Supplied data:
--
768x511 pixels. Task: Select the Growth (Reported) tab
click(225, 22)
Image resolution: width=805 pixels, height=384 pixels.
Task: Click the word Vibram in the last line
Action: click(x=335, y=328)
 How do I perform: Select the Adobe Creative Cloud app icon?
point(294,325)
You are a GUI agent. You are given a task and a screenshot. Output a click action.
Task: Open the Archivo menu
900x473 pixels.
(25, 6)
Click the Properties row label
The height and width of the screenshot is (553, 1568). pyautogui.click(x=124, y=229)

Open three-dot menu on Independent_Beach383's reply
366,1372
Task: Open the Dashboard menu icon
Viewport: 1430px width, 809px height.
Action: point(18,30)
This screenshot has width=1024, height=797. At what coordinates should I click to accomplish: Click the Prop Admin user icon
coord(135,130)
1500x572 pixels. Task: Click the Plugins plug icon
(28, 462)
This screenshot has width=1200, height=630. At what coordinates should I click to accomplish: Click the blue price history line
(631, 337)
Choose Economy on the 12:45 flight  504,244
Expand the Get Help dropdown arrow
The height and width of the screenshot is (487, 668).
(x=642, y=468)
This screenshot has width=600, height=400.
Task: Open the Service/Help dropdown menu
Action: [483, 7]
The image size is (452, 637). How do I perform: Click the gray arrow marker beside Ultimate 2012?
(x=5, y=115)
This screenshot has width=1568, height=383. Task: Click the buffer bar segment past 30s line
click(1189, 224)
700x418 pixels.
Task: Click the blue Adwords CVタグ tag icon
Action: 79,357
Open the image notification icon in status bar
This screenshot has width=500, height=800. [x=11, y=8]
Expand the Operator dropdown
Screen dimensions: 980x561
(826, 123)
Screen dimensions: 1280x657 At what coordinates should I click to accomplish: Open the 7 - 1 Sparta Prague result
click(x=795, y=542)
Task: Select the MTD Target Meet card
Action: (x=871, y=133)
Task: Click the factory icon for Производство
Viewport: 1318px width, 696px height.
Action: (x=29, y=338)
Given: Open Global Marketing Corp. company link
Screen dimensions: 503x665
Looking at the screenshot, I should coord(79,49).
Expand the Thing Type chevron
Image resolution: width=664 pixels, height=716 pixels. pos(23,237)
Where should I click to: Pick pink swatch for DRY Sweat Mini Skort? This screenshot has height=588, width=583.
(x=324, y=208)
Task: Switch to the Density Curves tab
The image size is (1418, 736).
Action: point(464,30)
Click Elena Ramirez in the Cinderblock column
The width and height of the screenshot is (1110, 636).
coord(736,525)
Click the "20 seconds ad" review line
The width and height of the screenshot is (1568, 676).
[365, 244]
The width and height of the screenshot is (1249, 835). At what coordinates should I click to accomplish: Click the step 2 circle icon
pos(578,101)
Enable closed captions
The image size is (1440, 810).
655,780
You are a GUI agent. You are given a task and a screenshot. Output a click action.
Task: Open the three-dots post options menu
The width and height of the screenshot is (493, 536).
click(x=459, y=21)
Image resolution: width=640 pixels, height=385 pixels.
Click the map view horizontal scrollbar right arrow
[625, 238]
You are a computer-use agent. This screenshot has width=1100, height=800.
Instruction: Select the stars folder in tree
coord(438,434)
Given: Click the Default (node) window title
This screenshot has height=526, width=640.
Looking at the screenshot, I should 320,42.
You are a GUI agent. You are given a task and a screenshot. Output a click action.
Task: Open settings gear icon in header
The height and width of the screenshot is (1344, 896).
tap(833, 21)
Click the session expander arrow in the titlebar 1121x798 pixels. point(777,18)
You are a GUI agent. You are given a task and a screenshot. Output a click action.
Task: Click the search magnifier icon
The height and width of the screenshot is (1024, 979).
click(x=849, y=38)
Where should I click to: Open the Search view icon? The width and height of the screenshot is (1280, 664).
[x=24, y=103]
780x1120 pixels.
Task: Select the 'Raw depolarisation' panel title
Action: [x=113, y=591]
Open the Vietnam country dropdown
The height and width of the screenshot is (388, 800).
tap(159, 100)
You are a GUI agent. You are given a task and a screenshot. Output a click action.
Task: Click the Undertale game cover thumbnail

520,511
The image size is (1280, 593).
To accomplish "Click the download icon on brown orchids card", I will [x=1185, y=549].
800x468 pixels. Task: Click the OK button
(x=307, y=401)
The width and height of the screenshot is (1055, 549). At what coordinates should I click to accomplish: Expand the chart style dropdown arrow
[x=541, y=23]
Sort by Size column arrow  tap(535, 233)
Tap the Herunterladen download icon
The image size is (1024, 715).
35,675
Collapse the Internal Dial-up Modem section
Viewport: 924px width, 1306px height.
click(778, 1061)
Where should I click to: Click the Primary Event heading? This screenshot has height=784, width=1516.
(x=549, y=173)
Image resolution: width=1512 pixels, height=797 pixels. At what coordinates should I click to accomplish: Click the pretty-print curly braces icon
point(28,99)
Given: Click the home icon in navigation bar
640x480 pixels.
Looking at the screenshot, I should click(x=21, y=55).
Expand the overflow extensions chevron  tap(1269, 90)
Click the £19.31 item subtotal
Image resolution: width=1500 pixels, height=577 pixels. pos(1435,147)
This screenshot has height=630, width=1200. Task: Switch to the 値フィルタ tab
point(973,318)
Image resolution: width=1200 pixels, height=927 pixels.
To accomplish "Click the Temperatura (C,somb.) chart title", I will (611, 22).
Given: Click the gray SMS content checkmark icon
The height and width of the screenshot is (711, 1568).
--
Brief: This exercise requires the lines of the entries containing the string "will".

Answer space:
To accomplish "Click the download icon on brown orchids card", I will [x=1185, y=549].
To accomplish "Click the Temperatura (C,somb.) chart title", I will (611, 22).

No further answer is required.